2. The transforming growth factor β signalling pathway
The transforming growth factor β (TGFβ) family of cytokines control a plethora of cellular processes, including proliferation, differentiation, extra-cellular matrix production, motility and survival [1,2]. These translate into critical tissue functions throughout embryogenesis and adult life, achieved by striking a balance between proliferation and differentiation [2–4]. When this balance is perturbed, the TGFβ pathway malfunctions. Aberrant TGFβ signalling is associated with many human diseases including immune disorders, fibrosis, cancer progression and metastasis [5–12]. Therefore, understanding the molecular mechanisms underpinning the regulation of the TGFβ pathway would facilitate novel therapeutic opportunities against these diseases.

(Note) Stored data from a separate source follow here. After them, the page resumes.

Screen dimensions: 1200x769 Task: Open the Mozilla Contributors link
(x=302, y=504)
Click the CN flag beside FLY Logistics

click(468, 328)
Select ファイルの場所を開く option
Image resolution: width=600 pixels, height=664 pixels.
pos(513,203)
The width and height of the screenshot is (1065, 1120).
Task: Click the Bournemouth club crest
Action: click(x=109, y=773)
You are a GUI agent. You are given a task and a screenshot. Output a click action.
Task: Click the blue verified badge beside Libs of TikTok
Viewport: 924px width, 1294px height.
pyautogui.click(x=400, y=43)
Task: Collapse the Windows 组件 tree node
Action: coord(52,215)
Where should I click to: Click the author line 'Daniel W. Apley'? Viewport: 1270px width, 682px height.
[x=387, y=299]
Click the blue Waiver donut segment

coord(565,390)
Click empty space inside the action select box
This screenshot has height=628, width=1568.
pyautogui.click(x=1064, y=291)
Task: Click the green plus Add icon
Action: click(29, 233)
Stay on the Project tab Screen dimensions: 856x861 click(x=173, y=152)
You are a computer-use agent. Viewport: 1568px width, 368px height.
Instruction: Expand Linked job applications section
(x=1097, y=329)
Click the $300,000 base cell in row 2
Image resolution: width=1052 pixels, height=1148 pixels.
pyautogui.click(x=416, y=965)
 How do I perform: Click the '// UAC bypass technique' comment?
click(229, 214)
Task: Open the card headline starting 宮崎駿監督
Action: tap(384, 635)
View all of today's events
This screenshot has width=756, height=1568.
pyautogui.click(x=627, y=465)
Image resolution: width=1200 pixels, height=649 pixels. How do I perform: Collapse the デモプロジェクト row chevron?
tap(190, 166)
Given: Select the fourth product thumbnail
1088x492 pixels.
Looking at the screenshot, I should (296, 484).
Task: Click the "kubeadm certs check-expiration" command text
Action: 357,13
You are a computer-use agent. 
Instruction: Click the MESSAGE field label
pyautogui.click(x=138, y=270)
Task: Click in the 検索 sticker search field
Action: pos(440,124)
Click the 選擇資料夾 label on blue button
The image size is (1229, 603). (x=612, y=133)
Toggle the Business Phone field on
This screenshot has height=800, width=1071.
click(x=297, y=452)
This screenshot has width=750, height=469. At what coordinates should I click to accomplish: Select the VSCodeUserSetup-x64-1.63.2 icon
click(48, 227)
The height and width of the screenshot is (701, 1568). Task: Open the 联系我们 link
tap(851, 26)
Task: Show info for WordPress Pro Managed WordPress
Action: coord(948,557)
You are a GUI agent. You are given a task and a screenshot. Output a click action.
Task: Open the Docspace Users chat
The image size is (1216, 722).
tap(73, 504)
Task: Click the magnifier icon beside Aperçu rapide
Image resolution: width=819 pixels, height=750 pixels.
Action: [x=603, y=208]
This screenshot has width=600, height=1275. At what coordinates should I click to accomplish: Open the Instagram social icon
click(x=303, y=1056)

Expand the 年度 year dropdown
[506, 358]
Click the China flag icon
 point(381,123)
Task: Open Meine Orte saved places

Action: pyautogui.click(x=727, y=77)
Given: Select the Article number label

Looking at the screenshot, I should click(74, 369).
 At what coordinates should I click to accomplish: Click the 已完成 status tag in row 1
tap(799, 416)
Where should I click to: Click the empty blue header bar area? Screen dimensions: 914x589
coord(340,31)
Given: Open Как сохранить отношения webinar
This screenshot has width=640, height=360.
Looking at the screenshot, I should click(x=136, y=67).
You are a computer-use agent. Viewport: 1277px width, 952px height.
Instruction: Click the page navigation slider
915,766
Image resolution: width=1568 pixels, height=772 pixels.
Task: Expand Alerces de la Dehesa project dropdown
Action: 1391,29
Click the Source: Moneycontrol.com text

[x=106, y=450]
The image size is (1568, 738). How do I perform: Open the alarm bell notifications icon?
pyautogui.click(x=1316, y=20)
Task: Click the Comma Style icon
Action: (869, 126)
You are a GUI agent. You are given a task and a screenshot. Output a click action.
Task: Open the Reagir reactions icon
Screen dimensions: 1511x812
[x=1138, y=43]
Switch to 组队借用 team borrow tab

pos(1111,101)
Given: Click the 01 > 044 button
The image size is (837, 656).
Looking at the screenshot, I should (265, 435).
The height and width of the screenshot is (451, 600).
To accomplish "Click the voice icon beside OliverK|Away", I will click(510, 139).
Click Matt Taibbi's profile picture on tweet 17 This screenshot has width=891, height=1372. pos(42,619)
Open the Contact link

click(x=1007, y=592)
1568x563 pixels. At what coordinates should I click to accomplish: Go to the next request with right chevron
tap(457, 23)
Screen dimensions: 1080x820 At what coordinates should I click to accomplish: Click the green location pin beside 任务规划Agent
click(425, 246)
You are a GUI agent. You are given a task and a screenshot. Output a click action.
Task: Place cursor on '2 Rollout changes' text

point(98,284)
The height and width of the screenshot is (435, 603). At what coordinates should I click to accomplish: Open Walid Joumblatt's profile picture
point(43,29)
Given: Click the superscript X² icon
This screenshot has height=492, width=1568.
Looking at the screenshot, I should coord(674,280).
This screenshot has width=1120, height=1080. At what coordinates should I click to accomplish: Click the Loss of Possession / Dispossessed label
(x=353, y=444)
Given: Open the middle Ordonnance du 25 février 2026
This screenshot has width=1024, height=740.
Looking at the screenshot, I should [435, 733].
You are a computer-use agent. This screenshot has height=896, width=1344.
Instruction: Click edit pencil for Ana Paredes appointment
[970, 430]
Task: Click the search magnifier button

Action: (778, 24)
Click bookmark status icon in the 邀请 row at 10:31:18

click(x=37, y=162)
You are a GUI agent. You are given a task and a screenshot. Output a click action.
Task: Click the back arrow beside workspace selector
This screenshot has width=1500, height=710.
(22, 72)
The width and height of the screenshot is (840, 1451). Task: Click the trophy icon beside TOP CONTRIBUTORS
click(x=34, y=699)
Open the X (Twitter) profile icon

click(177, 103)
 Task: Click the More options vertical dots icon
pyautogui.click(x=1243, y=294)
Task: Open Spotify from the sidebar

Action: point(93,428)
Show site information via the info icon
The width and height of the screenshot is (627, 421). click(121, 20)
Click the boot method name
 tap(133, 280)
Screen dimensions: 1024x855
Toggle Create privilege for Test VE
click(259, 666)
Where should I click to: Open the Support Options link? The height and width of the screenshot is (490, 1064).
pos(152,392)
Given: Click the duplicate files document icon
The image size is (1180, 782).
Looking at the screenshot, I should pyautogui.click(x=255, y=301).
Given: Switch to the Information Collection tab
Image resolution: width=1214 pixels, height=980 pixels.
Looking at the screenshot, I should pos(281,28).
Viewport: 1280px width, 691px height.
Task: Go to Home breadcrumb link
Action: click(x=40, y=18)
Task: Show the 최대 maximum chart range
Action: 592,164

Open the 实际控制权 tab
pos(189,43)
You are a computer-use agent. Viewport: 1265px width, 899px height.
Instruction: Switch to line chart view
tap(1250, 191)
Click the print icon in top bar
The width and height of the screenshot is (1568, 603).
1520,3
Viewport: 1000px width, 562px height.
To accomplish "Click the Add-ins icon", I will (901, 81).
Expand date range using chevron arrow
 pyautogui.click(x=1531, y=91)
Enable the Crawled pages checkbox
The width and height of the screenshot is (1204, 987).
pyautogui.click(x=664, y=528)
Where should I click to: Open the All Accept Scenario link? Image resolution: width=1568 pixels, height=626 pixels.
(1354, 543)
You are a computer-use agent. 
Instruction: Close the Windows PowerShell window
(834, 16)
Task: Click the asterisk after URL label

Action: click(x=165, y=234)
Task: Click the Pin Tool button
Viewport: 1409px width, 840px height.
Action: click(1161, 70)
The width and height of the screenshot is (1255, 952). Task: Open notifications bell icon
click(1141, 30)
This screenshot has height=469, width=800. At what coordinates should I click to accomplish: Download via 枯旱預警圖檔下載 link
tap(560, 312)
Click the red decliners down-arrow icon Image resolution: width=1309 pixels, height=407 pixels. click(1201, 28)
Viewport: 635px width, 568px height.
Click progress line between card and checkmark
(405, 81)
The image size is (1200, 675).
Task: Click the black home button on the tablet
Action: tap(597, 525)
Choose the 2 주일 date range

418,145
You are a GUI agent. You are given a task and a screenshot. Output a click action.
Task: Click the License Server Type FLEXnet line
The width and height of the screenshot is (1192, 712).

TGFβ signalling is initiated when ligands bind to their cognate receptors (figure 1). There are at least 42 different TGFβ ligands, which are divided into two main subgroups: the TGFβ family and the bone morphogenetic protein (BMP) family. Ligand binding induces specific quaternary complex formation of the transmembrane serine threonine kinase receptors. These receptors are divided into type I (ALK1-7) and type II (ACVR-IIA, ACVR-IIB, BMPR-II, AMHR-II and TGFβR-II). SMAD proteins are the intracellular transducers of the pathway; they are divided into specific subgroups: receptor-regulated (R-SMADs; 1–3, 5 and 8), the co-SMAD (4) and the inhibitory (I-) SMADs (6 and 7). Upon ligand binding, the type II receptors phosphorylate and activate the type I receptors. Activated type I receptors phosphorylate the R-SMADs at their C-terminal SXS motif. This induces R-SMAD complex formation with SMAD4 and nuclear translocation, where along with their nuclear cofactors they bind DNA and regulate transcription. The vast number of ligands and receptors allows for the formation of unique ligand–receptor complexes in distinct biological settings. In general, the TGFβ receptor subfamily signals through SMADs 2 and 3, while the BMP subfamily signals through SMADs 1, 5 and 8, although some crosstalk between the two pathways has been reported. A negative feedback loop is created by TGFβ- or BMP-induced transcription of the I-SMADs. I-SMADs inhibit the pathway by competing with R-SMADs for association with the type I receptors, or by recruiting E3 ubiquitin ligases and targeting the receptors for degradation. In the nucleus, a variety of nuclear cofactors are required for the R-SMADs to bind DNA and induce gene transcription (figure 1). Additionally, various histone and DNA modifiers are required for opening or closing sections of DNA to transcriptional regulation by R-SMADs [1,13–18]. While we focus on the role of reversible ubiquitylation in regulating the core components of the TGFβ pathway in this review, they can be further regulated by multiple post-translational modifications, which also impact the outcome of TGFβ signalling. Often it is the integration of all the regulatory inputs that determines the cellular responses to TGFβ signals.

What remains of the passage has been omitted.